How to Hang a Witch was gifted to me by my amazing friend (go check her out here) and I was all geared up for using it as a Halloween read! The Salem Witch Trials is a fascinating, yet tragic, event in history and. I’m all about the Salem witch trials, so I was all about this too.
I’d seen How to Hang a Witch likened to Mean Girls but with witches, and I was super excited – I’ve never met a single person who doesn’t like Mean Girls (sound off in the comments if you don’t like Mean Girls!) and after having read it, I kinda get it, but not 100%. Mean Girls has a more substantial plot, better characters and fewer plot holes. That’s not to say that I didn’t enjoy How to Hang a Witch – I did, I think I just expected too much from it.
How to Hang a Witch is Mather’s debut novel and you can tell. There are no astounding writing skills throughout the book.They’re satisfactory, sure, but the writing is definitely one of the lowest points of the book. The best example I can think of is that this book would have been much better without Samantha’s(the main character’s) universal and monotonous inner-thoughts.
Whilst I’m taking about Samantha, I have a few gripes with her. Allow me to elaborate.There is no doubt that the author did her homework and research, as well as took advantage of her family history to write this novel. FYI, Mather is a descendant of Cotton Mather, who was a real-life asshole in the real-life Salem Witch Trials. But I do think that the author was a bit attention-seeky in writing this. I have an inkling that Mather may not have wanted to write a book as much as she wanted to tell the world ‘Hey, I’m a Salem descendant, isn’t that cool! Aren’t I cool?’ . Now that could be me being a cynical asshole, but the thought kept cropping up whenever I thought about Samantha. I feel like Mather modeled Samantha on what she wanted to be. It was a bit cringe at times.

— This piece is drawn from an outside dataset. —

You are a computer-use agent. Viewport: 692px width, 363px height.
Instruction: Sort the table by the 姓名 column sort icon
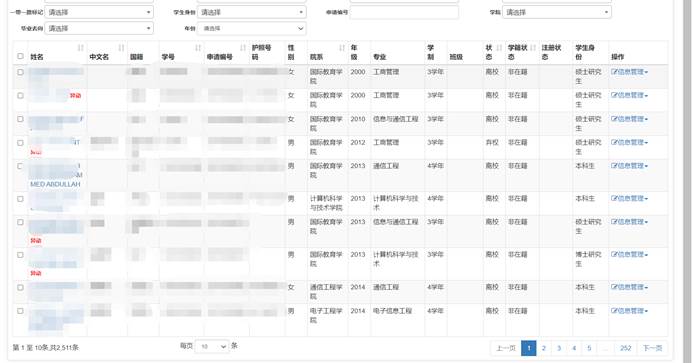click(80, 48)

“The air’s crisp with the smell of autumn, and the first few leaves have started to change color. The streets have that family-friendly feel. Store windows already have pumpkins and witches’ hats in them.”
Samantha also feels like a character we see in a lot of. Especially in YA novels. I couldn’t relate to her in the slightest. She behaved in ways that were counter-intuitive at times, she was annoying and her action choices were bloody stupid at times.
But whilst I’m talking about characters, let me delve into some of the others. I really wished we’d seen more from the bitchy clique of The Descendants. These bitches were one of my favourite parts of the story, but I didn’t feel like we got enough of them, and a lot were just sheep or bitchy and cold for the sake of it. I need character development!
Elijah the ghost was also quite good, if a little odd and shoe-horned in. But hey, if witches are a real thing, why not ghosts? Elijah was uptight, quick-witted and of a different era. He’s the polar opposite of Samantha and his tragic backstory is slowly revealed throughout the book. Yet it feels totally unnecessary and honestly, it belongs in a different book.
“People believe a lot of weird stuff in Salem.”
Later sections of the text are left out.